In practice with Lucene, len(string) and len(query) are like 10. So it's totally irrelevant. Furthermore computing the step is extremely fast: you're just doing a handful of min()'s. Even a single cache miss is going to completely dominate that, let alone a disk seek. What matters is that you don't scan a 10 million word index, instead you want to prune your search to hit, say, 50 words in the index.
That's just the step() approach. After that I described how to build the DFA, which gets you the same optimal linear time that you want which does not depend on the query string size.
Reply to other comment:
> Your DFA construction, while a bit incomplete (you don't say how you do the transitions), achieves roughly the same thing as Levenshtein automata do. But you spend significantly more time to construct it. The point of the original paper was not to show that DFAs can be used to compute Levenshtein distance, but to show how to do it quickly and efficiently.
Why is it incomplete? You just follow the step() automaton and construct a DFA that does the same. Every time you hit a new state you create a new node in the DFA, and if you hit an old state you just point to a previously constructed DFA node. You can even do the DFA construction lazily.
> But you didn't implement Levenshtein automata.

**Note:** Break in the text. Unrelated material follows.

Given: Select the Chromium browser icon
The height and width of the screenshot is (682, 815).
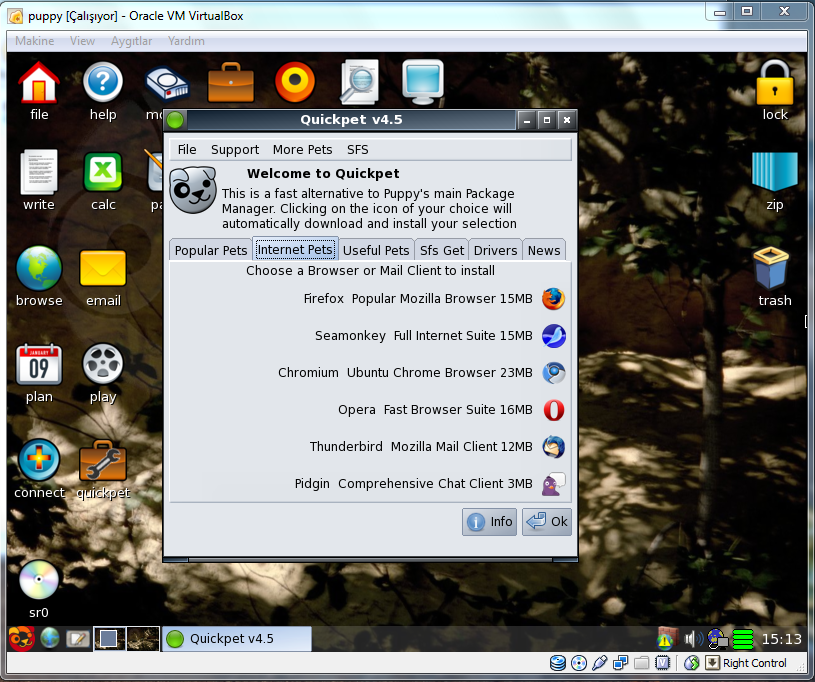Looking at the screenshot, I should tap(553, 373).
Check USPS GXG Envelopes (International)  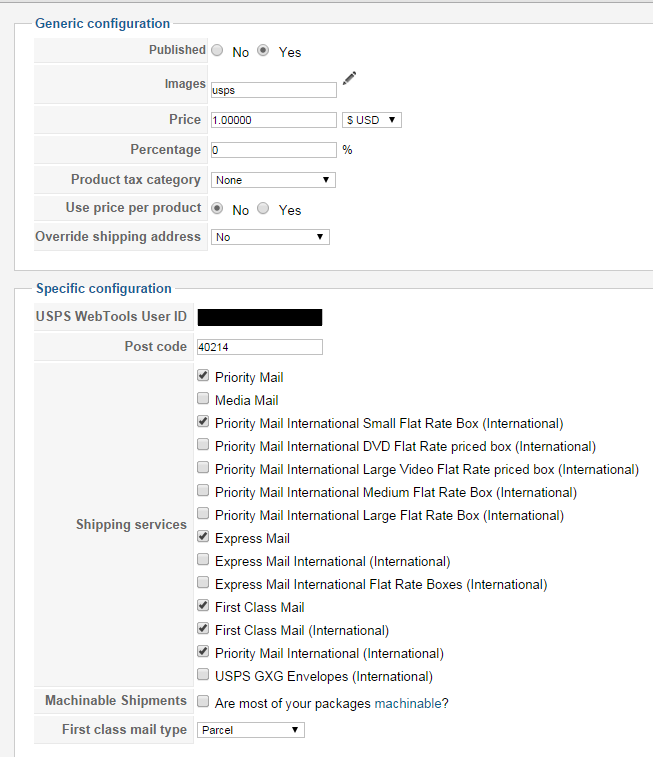click(x=204, y=675)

A Levenshtein automaton for a word W is a finite state automaton that accepts all words V within edit distance n from W. That's exactly what I built. The point here is that you turn a 30 second search over the whole index into a 0.02 second search by pruning. If you can then optimize that to 0.015 by making the automaton more efficient that's nice but you can hardly claim that what I did is not a Levenshtein automaton because it's a bit slower (and it's not even clear to me that it would be slower).